Nitrate respiration is a common and strain-specific property in Thermus thermophilus encoded by the nitrate respiration conjugative element (NCE) that can be laterally transferred by conjugation. In contrast, nitrite respiration and further denitrification steps are restricted to a few isolates of this species. These later steps of the denitrification pathway are under the regulatory control of an NCE-encoded transcription factor, but nothing is known about their coding sequences or its putative genetic linkage to the NCE. In this study we examine the genetic linkage between nitrate and nitrite respiration through lateral gene transfer (LGT) assays and describe a cluster of genes encoding the nitrite-nitric oxide respiration in T. thermophilus PRQ25. We show that the whole denitrification pathway can be transferred from the denitrificant strain PRQ25 to an aerobic strain, HB27, and that the genes coding for nitrite and nitric oxide respiration are encoded near the NCE. Sequence data from the draft genome of PRQ25 confirmed these results and allowed us to describe the most compact nor-nir cluster known thus far and to demonstrate the expression and activities of the encoded enzymes in the HB27 denitrificant derivatives obtained by LGT. We conclude that this NCE nor-nir supercluster constitutes a whole denitrification island that can be spread by lateral transfer among Thermus thermophilus strains.

FIG. 1.

LGT of the denitrification pathway. (A) Nitrite detection after 48 h of anaerobic incubation in the presence of nitrate 40 mM (column N), nitrite 5 mM (column Ni), or without electron acceptor (column C).
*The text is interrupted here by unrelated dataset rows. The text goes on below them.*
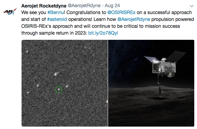Click the brightest star above the green circle
The height and width of the screenshot is (129, 197).
click(56, 74)
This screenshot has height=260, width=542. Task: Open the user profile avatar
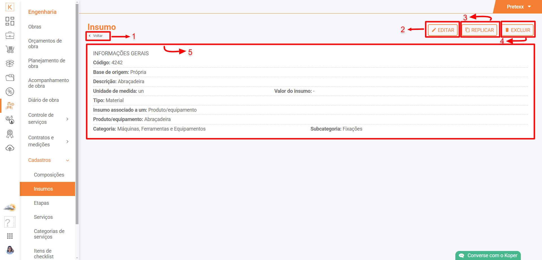pyautogui.click(x=10, y=250)
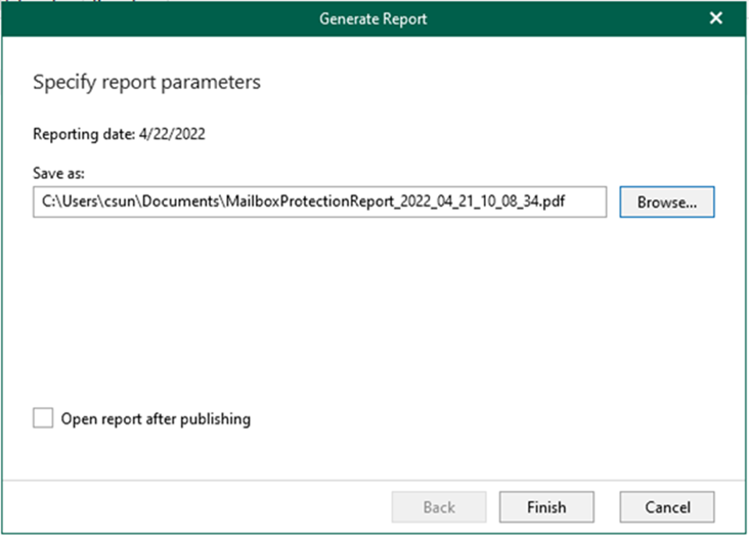Click empty area below the Save as field

click(x=319, y=305)
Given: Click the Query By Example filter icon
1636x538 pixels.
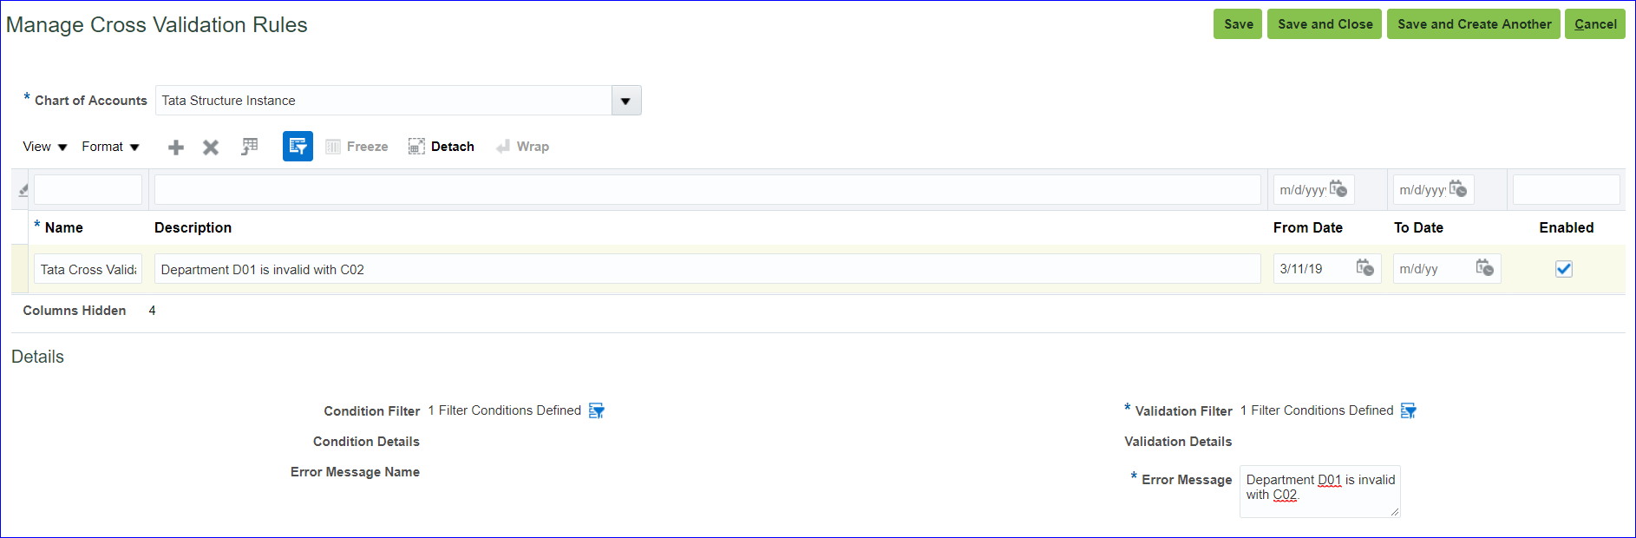Looking at the screenshot, I should (298, 147).
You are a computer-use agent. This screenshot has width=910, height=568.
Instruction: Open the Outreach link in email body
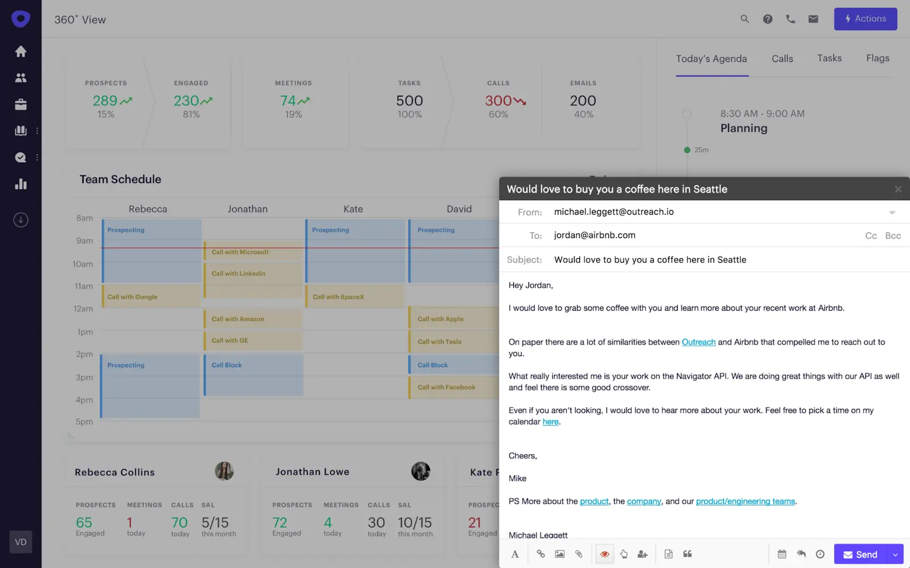[x=698, y=342]
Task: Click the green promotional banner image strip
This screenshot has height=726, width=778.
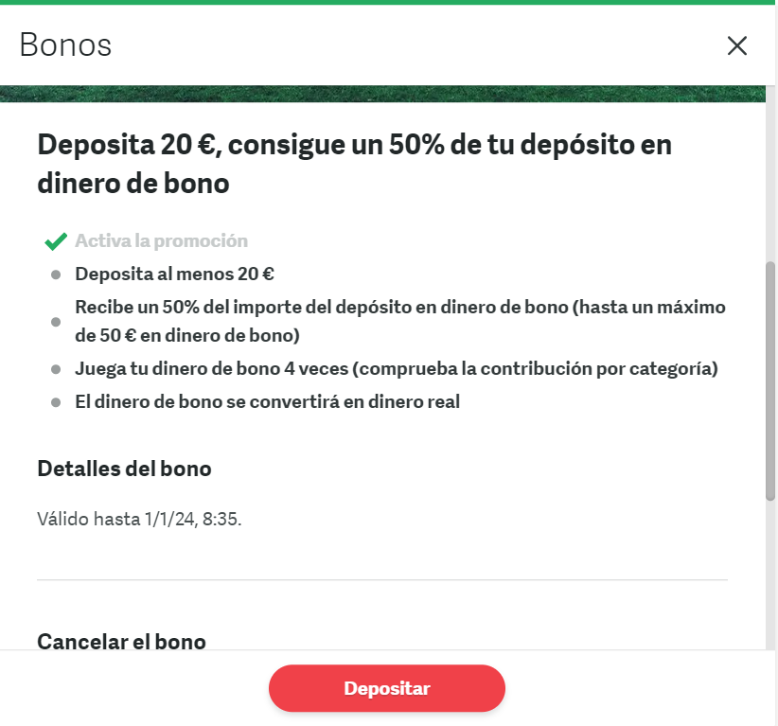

Note that nitrate reduction results in the production of high nitrite concentrations (dark color), whereas nitrite consumption is detected as the lack of color. (B) SDS-PAGE of membrane proteins from the indicated strains stained with Coomassie blue. Strains: wild-type HB27 (lane wt); PRQ25 (lane PR); HB27 derivatives HB27nkat (lane nk), HB27dkat (lane dk), HB27d (lane d), and HB27C15 (lane C15).

FIG. 2.

Denitrification in HB27 derivatives. (A) Anaerobic growth of the indicated strains on nitrate (40 mM) after 48 h at 70°C. (B) Anaerobic growth with nitrite (10 mM) after 48 h at the same temperature. (C) N₂O production by the indicated strains after 5 days of anaerobic growth with nitrate (10 mM). Strains are named as in Fig. 1. The standard deviations are indicated.

FIG. 3.

Denitrification genes and proteins in HB27 derivatives. (A) Gene map of the nor-nir cluster and the surrounding genetic environment. (B) PCR amplification of narC, nirS, norC, and groE (housekeeping gene) using similar amounts of total DNA from the indicated strains as templates and the primer pair indicated in Table 1. (C) Western blots to detect NarG (nitrate reductase alpha subunit), NirS (putative cytochrome cd₁ nitrite reductase), NorC (putative nitric oxide reductase cytochrome c subunit), and DnrT (NCE transcription factor) on the indicated strains grown under anaerobic conditions with nitrate for 16 h. The strains are labeled as in Fig. 1.